I’ve written a little about this before (Happy Independence Day). The principles of the Treaty may not be vague, but they are not just either. They are intended to provide a bridge between two incompatible documents:
  • te Tiriti o Waitangi, signed by 500+ rangatira on behalf of their hapū, reaffirming that rangatiratanga remains with hapū, while the Crown is delegated some authority in order to manage its people; and
  • the Treaty of Waitangi, signed by 30+ rangatira on behalf of their hapū (because for some reason te Tiriti wasn’t available), ceding sovereignty to the Crown, while leaving property rights with hapū.
The principles have been developed entirely by the Crown, and reflect the document that favours the Crown—the Treaty. Ironically, if one of the principles is partnership (which is what the Crown says), then the development of the principles of the Treaty of Waitangi is clearly inconsistent with the principles developed. The process did not reflect partnership, it reflected the Crown imperialism we know so well.

Retaining a section in a law the Crown wrote, which holds the Crown to principles it developed, isn’t a big ask.
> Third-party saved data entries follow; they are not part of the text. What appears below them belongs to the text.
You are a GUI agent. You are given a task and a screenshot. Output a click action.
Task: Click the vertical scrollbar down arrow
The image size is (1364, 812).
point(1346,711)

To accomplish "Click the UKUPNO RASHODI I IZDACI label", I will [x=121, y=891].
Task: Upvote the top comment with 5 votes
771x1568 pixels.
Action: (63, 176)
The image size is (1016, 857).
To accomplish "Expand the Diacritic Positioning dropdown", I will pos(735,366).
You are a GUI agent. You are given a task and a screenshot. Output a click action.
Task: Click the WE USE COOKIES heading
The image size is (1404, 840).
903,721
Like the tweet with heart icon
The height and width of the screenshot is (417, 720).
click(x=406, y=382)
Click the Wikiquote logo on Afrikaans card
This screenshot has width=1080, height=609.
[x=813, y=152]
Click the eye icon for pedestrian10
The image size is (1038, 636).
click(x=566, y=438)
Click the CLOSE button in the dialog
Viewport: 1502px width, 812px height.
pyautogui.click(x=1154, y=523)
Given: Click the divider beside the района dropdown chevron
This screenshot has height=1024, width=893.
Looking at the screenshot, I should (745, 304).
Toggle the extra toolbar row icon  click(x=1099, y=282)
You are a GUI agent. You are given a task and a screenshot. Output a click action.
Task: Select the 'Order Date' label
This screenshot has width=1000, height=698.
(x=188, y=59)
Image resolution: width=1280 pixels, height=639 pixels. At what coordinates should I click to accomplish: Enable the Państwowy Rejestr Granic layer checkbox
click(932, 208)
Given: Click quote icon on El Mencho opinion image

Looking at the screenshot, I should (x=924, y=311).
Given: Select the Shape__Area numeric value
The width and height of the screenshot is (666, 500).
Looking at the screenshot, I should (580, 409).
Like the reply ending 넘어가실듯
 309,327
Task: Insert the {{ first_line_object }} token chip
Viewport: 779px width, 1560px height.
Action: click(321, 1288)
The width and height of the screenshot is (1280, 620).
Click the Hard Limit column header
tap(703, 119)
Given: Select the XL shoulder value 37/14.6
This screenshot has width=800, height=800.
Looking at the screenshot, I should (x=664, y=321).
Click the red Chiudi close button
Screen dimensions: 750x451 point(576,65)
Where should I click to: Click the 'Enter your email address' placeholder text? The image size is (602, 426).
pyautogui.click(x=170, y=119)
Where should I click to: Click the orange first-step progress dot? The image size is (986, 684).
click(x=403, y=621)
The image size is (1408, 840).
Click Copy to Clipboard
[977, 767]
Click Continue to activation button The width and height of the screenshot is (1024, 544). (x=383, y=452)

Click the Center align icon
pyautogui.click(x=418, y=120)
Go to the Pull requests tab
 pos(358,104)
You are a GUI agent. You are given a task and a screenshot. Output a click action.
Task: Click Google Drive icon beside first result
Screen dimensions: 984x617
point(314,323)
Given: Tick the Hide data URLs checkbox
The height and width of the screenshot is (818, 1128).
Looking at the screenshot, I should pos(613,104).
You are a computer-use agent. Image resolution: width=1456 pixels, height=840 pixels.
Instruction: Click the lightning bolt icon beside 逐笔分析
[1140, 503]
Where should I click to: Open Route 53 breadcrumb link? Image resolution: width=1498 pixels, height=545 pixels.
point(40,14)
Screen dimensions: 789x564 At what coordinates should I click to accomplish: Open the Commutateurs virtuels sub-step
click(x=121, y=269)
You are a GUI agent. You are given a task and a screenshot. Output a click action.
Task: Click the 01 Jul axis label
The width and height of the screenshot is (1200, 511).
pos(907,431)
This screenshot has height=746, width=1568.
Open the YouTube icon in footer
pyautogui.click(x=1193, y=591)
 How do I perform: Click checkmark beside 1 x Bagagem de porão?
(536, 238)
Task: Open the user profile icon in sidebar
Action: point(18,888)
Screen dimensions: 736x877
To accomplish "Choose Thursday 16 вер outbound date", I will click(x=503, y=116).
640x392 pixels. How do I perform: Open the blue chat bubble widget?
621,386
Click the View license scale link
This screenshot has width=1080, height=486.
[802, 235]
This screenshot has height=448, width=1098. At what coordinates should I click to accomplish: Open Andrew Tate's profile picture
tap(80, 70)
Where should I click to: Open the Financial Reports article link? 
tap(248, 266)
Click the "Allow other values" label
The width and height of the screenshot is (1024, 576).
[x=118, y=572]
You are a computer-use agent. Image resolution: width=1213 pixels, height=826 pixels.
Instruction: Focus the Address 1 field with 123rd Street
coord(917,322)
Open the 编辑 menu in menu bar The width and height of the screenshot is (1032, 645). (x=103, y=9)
There’s no reason to expect section 9 would not be extended to private investors—if it is not, then the Crown is avoiding the tiny responsibility it has according to its own law (eg, the Lands decision found that land transferred from the Crown to an SOE is still available for settlement of Treaty obligations (New Zealand Maori Council v Attorney-General [1987] 1 NZLR 641). SOEs hold more resources than only land; selling parts or all of those SOEs without continuing the protection required by the Crown’s own law over all those resources is surely just a way for the Crown to get out of its obligations). In other words, the Crown set itself a very low bar for justice, but has now decided it’s too high (as it usually does when archaic concepts like justice get in the way of something it wants to do).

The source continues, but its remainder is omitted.